MORE people telling us the obvious,....the rating change is IRRELEVANT. Why the Fitch downgrade is just an excuse for stocks to sell off https://finance.yahoo.com/news/why-...ocks-to-sell-off-morning-brief-100005700.html
Speaking of the treasury yield. 10-year Treasury yield climbs as investors digest U.S. rating downgrade https://www.cnbc.com/2023/08/03/us-treasury-yields-investors-digest-us-rating-downgrade.html (BOLD is my opinion OR what I consider important content) "Treasury yields rose on Thursday as investors digested Fitch Ratings’ decision to cut the U.S.′ long term foreign currency issuer default rating and looked ahead to key economic data. The 10-year Treasury was up about 10 basis points at 4.175%, trading around levels last seen in November 2022. The yield on the 2-year Treasury added 2 basis points to 4.91%. Investors considered what could be next for the U.S. economy as they weighed recent developments and key economic data. Earlier this week, Fitch Ratings announced that it had downgraded the long-term foreign currency issuer default rating for the U.S. from AAA to AA+, citing “fiscal deterioration” and concerns about governance standards and growing general debt. Meanwhile, the Treasury Department said on Tuesday that it would sell securities in the form of 3-year, 10-year and 30-year debt worth a total of $103 billion. Investors also assessed a series of economic data prints that offered fresh hints about the state of the labor market and could inform the Federal Reserve’s next interest rate decision. This included in-line jobless claims numbers and stronger-than-expected productivity data for the second quarter. All this comes after Wednesday’s stronger-than-expected ADP report and ahead of Friday’s July jobs data. Also on Thursday, the Bank of England announced a 25 basis point hike as it continues to battle persistently high inflation." MY COMMENT BLAH, BLAH, BLAH, BLAH.......interesting to know but not relevant to me as an investor.

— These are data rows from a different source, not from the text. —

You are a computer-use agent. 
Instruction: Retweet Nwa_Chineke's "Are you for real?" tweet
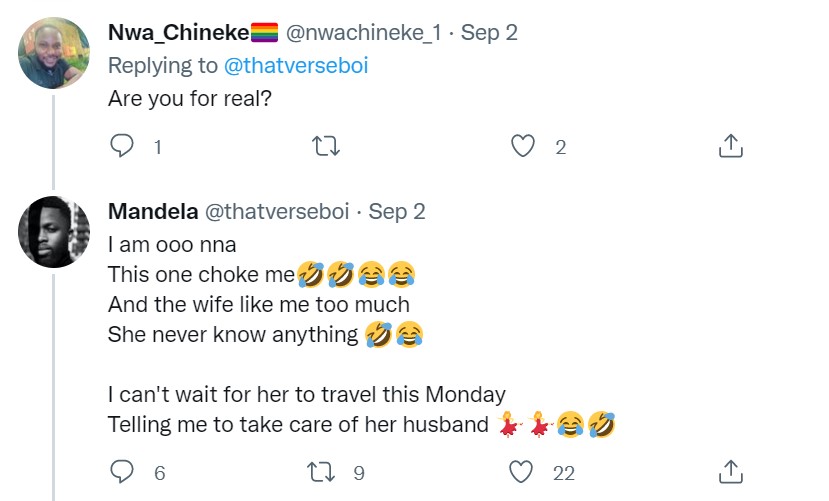click(x=326, y=147)
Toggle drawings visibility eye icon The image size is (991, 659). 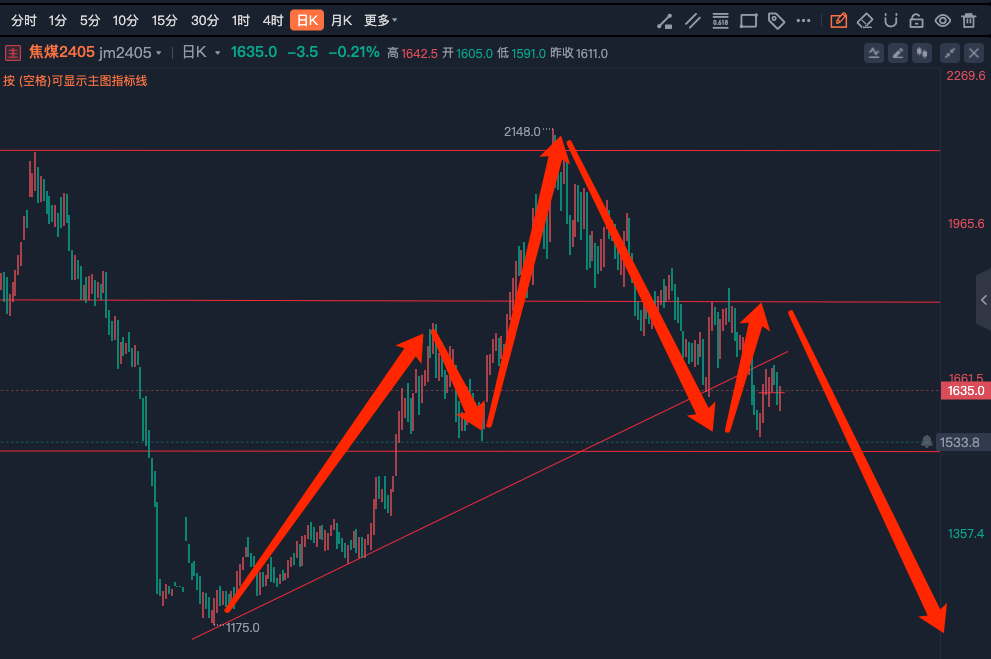[x=943, y=21]
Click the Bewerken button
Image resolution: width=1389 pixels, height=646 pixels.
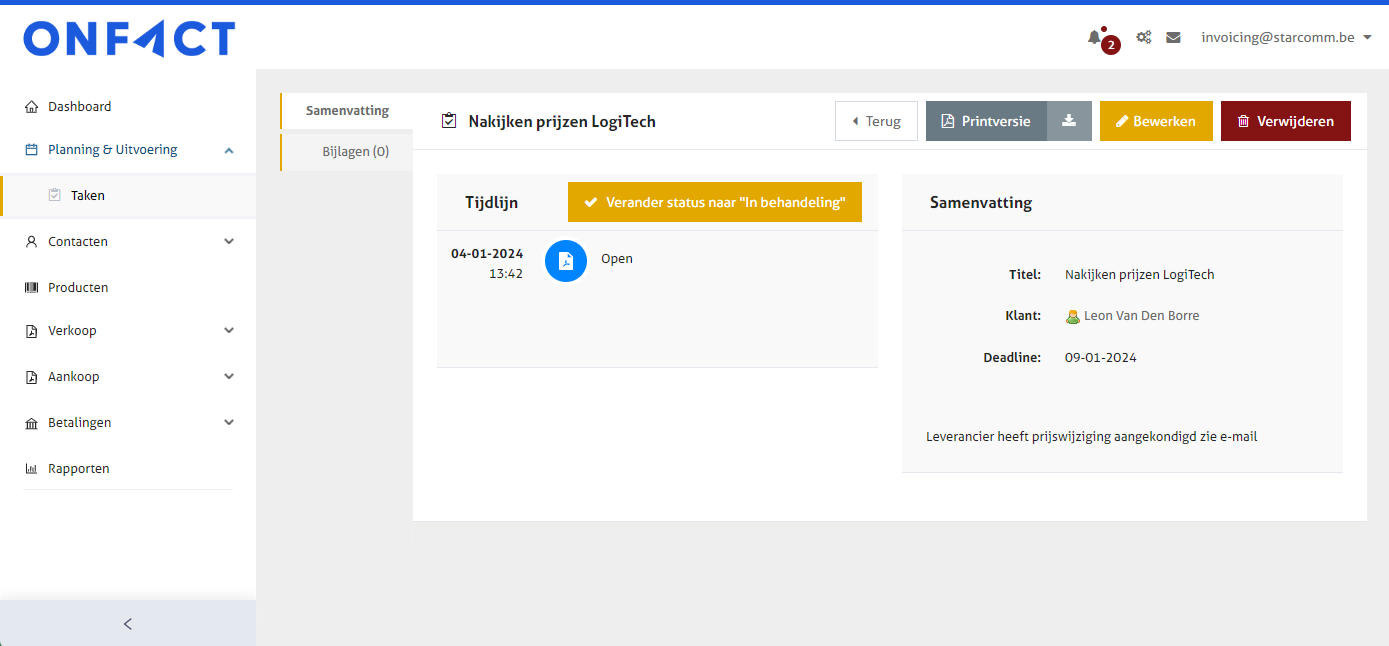click(x=1155, y=121)
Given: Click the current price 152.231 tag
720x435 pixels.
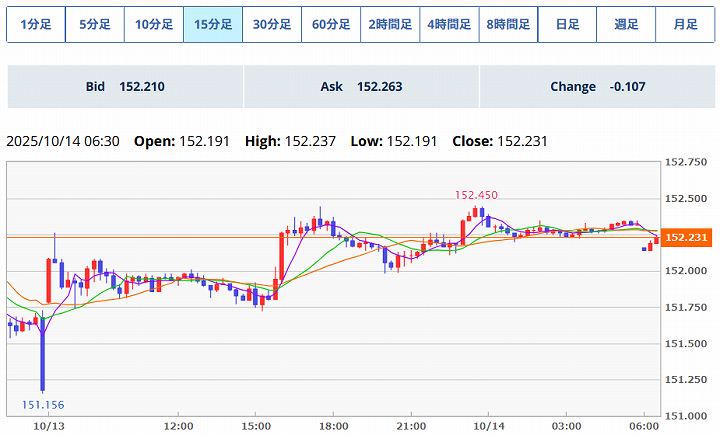Looking at the screenshot, I should click(687, 237).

For those that are feeling disconnected or some bit of revival of the 2022 market PTSD. Warren Buffett says he’s not worried about Fitch’s U.S. downgrade https://www.cnbc.com/2023/08/03/warren-buffett-says-hes-not-worried-about-fitchs-us-downgrade.html "Key Points “Berkshire bought $10 billion in U.S. Treasurys last Monday. We bought $10 billion in Treasurys this Monday. And the only question for next Monday is whether we will buy $10 billion in 3-month or 6-month” T-bills, Buffett told CNBC’s Becky Quick. “There are some things people shouldn’t worry about,” he said. “This is one.”" (See the article for more) MY COMMENT If yesterday caused you to experience a little bit of a panic feeling....take a deep breath. Ignore the news and turn of the markets for a while. Simply do nothing and let your portfolio do its job.

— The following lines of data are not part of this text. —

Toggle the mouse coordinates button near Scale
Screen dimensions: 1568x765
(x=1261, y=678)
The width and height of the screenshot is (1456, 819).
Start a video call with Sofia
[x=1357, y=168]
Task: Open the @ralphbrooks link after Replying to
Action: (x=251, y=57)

WELL.....not much more I can say at the moment. I will simply wait for the earnings news later today at the close. That is what counts for a business owner and investor.
Market drop? What market drop? I had to do a mental double take a minute ago. I looked at my account expecting to be mildly down.....but....I was UP. When I saw that I thought...."ok....probably about 50/50 on the up and down stocks". BUT no......a strong day in my ten stocks at this early moment in the day....EIGHT OF TEN holdings are UP. The down stocks for me today.....HON and AAPL.
Today looks a bit different than yesterday. So far anyway. I could see where some investors recently might be preserving some of the tremendous gains and maybe allocating some of that money to other things. And no doubt, the little news headline yesterday probably helped drive a little freak out.
Markets seem pretty DULL and FLAT today. It seems like a day when QUALITY counts.....at least looking at my stocks. Not bad considering the market mania yesterday. That was just an EMBARRASSING REACTION to a simply non-event.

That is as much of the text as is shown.